§ Extracted data

• • • •

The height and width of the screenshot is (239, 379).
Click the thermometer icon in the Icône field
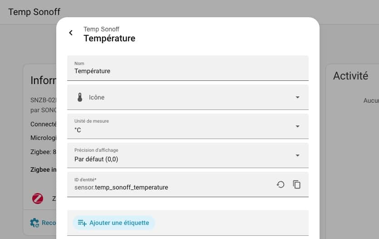pyautogui.click(x=80, y=97)
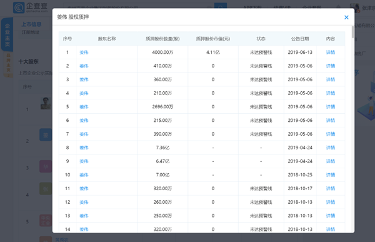Click the 企查查 logo icon

pos(19,7)
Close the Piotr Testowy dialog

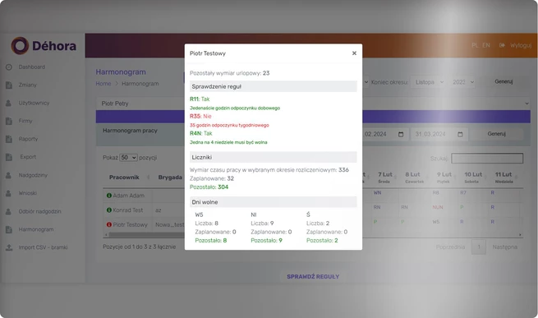354,53
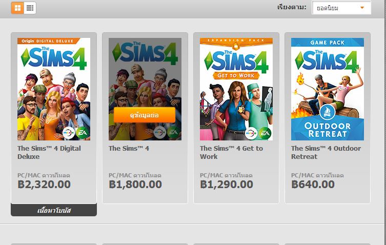Click The Sims 4 Outdoor Retreat title
This screenshot has height=245, width=386.
click(326, 152)
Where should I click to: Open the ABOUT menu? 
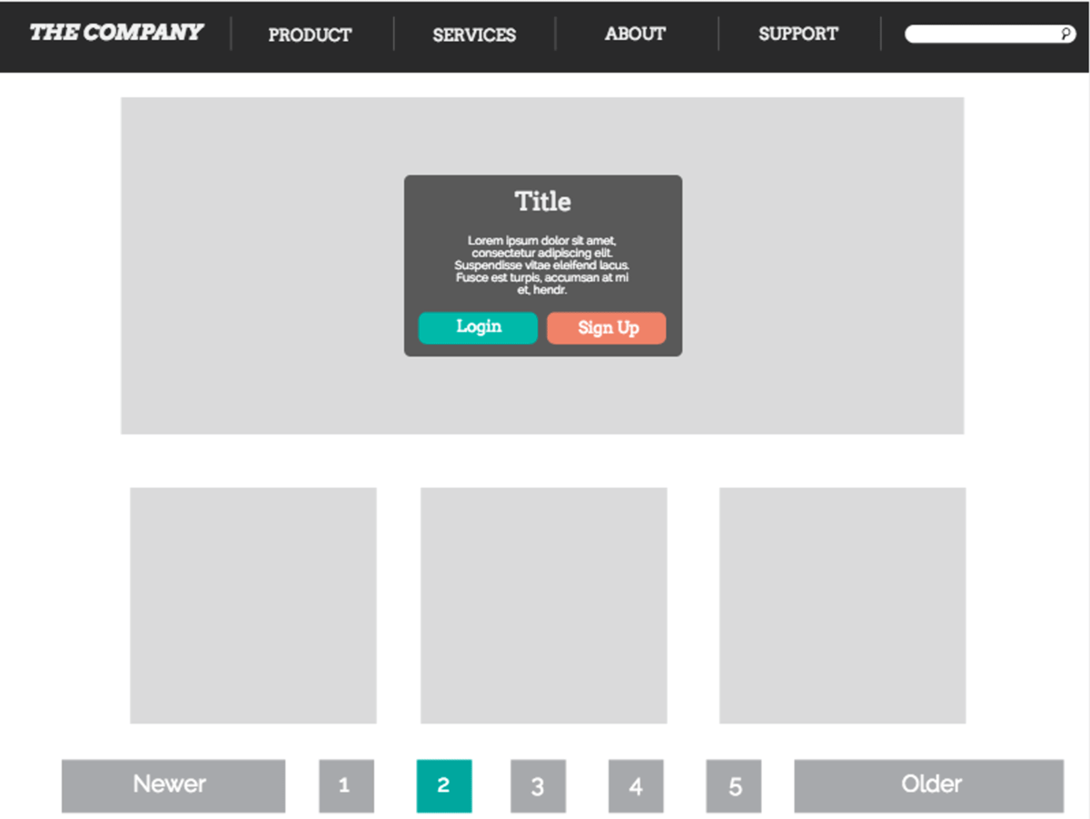(634, 34)
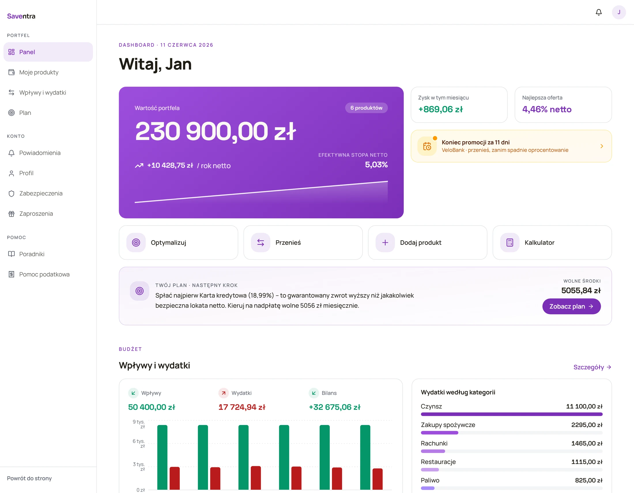Image resolution: width=634 pixels, height=493 pixels.
Task: Open the Kalkulator calculator icon
Action: click(509, 243)
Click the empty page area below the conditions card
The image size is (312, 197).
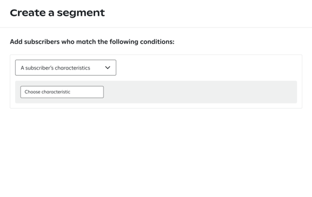pyautogui.click(x=156, y=151)
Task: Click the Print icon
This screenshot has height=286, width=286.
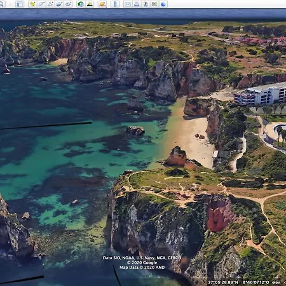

• • • •

§ Exercise brief
Write the lines out exactly, beginning at the line that holds "Task: Click the Print icon" and stopping after the last line of the entries; include no pictures.

§ Result for this task
Task: Click the Print icon
This screenshot has height=286, width=286.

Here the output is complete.